El desajuste biológico:
- Estilo de vida sedentario: Nuestros cuerpos, diseñados para el movimiento constante, ahora pasan horas sentados frente a un escritorio o a un puesto de trabajo haciendo movimientos repetitivos una y otra vez.
- Sobreestimulación: La respuesta de lucha o huida, antes vital para la supervivencia, ahora se dispara con correos electrónicos y fechas de entrega.
- Cambios sociales: La urbanización creó poblaciones densas, incompatibles con nuestros instintos tribales.
Tu vida:
La Revolución Industrial es como un fin de semana largo al final de tu vida de 50 años. Has pasado décadas en el campo y, de repente, te lanzan a una ciudad con motores de vapor y fábricas. Agotado, un día te levantas en una ciudad y te explican tu primer día de trabajo en una fábrica. Pasarás 16 horas poniendo el mismo tornillo en una cadena de montaje. Al llegar a casa tendrás una buena ración de pollo con patatas y verás a través de una caja un documental de la vida salvaje. Una gacela corre. Le lanzas el cuchillo a la tele y la rompes. Tus hijos te miran extrañados.
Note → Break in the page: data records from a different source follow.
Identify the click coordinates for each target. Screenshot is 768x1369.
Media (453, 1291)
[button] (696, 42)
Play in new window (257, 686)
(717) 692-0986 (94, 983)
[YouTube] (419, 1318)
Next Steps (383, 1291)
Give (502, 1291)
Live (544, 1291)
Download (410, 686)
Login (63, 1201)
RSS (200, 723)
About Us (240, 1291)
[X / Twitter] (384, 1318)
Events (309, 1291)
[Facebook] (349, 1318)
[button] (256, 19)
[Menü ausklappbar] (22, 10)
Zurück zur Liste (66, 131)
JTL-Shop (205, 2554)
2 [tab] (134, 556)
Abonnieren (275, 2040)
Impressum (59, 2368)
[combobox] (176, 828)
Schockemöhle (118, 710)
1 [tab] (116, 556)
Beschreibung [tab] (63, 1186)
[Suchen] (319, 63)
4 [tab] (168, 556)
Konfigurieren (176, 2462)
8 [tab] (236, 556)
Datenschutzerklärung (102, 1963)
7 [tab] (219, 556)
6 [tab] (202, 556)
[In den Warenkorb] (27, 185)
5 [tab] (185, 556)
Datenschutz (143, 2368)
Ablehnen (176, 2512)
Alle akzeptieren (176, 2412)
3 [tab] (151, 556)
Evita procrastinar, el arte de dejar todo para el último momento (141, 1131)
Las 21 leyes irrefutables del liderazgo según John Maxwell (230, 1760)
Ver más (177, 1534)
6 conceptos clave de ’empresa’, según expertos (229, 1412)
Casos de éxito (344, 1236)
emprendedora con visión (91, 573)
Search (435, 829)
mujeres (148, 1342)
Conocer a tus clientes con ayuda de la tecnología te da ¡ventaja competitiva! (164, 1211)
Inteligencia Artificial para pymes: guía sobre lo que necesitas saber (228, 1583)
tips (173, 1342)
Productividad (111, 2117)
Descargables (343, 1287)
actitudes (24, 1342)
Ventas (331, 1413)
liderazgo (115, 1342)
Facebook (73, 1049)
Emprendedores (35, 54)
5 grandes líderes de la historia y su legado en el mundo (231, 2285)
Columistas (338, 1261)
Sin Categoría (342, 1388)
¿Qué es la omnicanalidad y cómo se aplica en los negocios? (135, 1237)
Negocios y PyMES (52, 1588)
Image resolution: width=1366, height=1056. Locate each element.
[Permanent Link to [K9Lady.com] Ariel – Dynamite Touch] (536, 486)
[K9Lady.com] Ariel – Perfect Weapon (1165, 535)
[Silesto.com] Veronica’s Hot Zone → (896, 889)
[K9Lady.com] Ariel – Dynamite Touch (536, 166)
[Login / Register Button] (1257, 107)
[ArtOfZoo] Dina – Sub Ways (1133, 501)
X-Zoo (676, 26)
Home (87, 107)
- La Era de Internet: Los últimos 27 segundos
- Periodo de tiempo: Los últimos 50 años
- Porcentaje de la historia humana: 0.0025%
- En una vida de 50 años: 27 segundos
La lucha por el equilibrio:
- Redes sociales: Una abstracción moderna de la aprobación tribal, que activa recompensas de dopamina ancestrales.
- Globalización: Estamos diseñados para pequeños grupos, no para conexiones globales.
- Sobrecarga de información: Nuestros cerebros, optimizados para señales de supervivencia, luchan con flujos infinitos de datos.
Tu vida
La era de internet es como los últimos 27 segundos de tu vida de 50 años. Después de 49 años y 364 días viviendo en la naturaleza y cultivando, de repente obtienes un teléfono inteligente y comienzas a usar redes sociales. No sales de casa para trabajar. Te estresas porque te dicen que en 26, 25, 24… segundos vas a morir.
¿Qué significa vivir “como antes”?
Nuestro ADN sigue atado a los instintos primordiales: cazar, huir, reproducirse y formar lazos tribales. Aunque hemos construido civilizaciones avanzadas, estos fundamentos biológicos siguen siendo los cimientos de nuestra conducta. Reconocerlos y comprenderlos puede ser la única forma de alcanzar una verdadera libertad, si es que de alguna manera podemos ser libres.
Quizá nos sirva un poco para darnos cuenta de que es un poco absurdo, sea ya no sostenible esta idea de crecer y crecer e ir cada vez más rápido. Al menos a mí me lo parece. Será por que ya he pasado de los 50.